Adding Szczerbiak, Delonte West, Ben Wallace and Joe Smith and subtracting Larry Hughes, Drew Gooden, Cedric Simmons, Shannon Brown, Ira Newble and Donyell Marshall was general manager Danny Ferry's ambitious plan for turning the Cavs into a championship team, which would theoretically make James want to stay with his hometown team, a dubious theory.

Winning a championship could just as easily be a motivation to leave, content in having done right by the team he grew up rooting for from down the road in Akron.

"I didn't think we were good enough to win the championship," Ferry said Friday after the trades that made over his roster.

The Cavs still don't look like they're good enough to win the championship, though they're probably a little better than they were. Wednesday was a little bit one of those nights, with the Celtics' shots falling and the Cavs' shots not. Cleveland shot 38 percent, Boston a scorching 52. James also missed a few minutes in the second quarter with a sprained ankle.

"When you have an off-shooting night like this, it's tough to pull a game out," James said, "especially against the best team in the league."

Maybe that was the statement, although, like most regular-season games, the real statement was "Just another Wednesday night in February," as evidenced by James and Wallace enjoying a laugh together on the bench with two and a half minutes to go and the Cavs down by 14.

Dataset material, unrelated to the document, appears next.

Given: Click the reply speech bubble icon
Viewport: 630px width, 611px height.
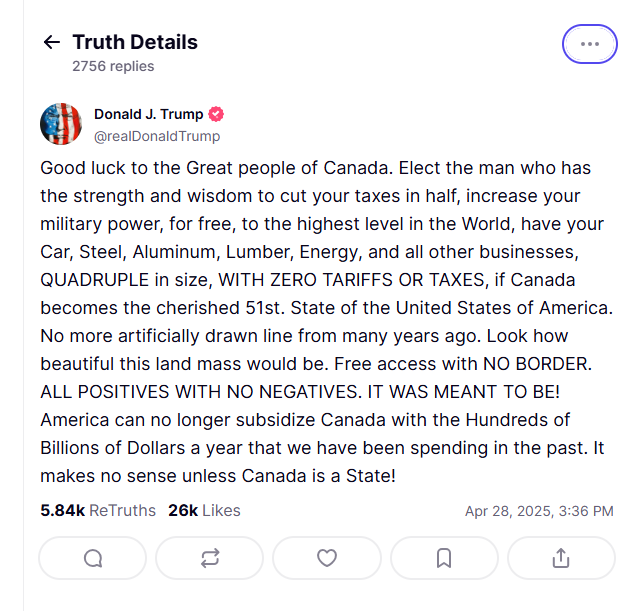Looking at the screenshot, I should tap(93, 558).
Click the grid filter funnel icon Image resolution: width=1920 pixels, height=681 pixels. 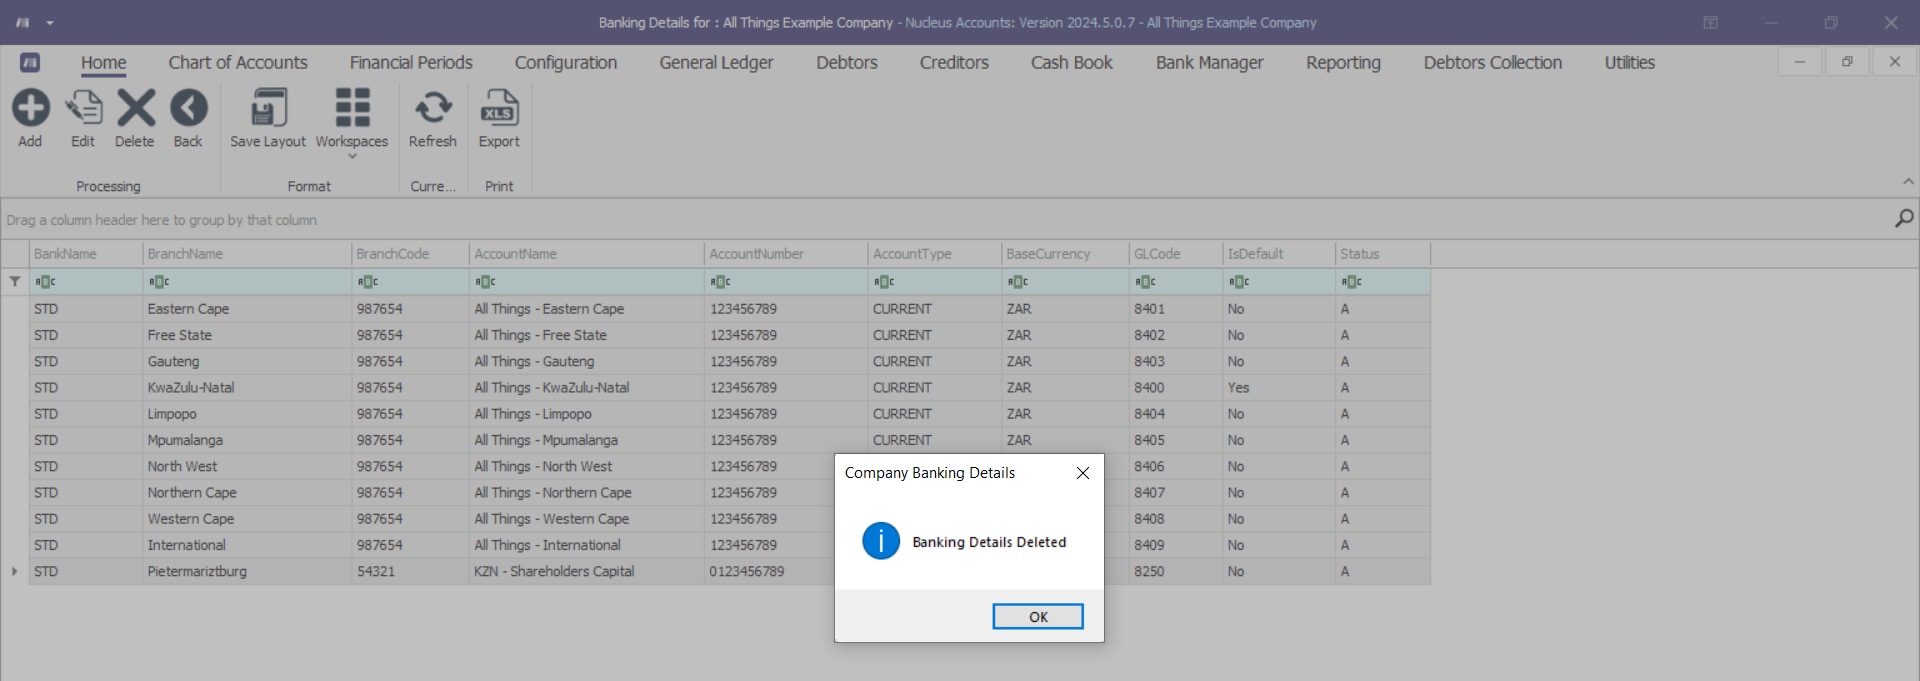[15, 282]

The Celtics are the best team in the league only if you consider the Eastern Conference to be the league, and maybe then only if you ignore Detroit. They've cooled down since their red-hot start and are only 18-9 since the start of the year, 15-9 since Jan. 9. When the shots are falling, sure, these new Cavs can hang with them. But would either team be in the top three in the West? At the moment, that wouldn't be a statement I'd make.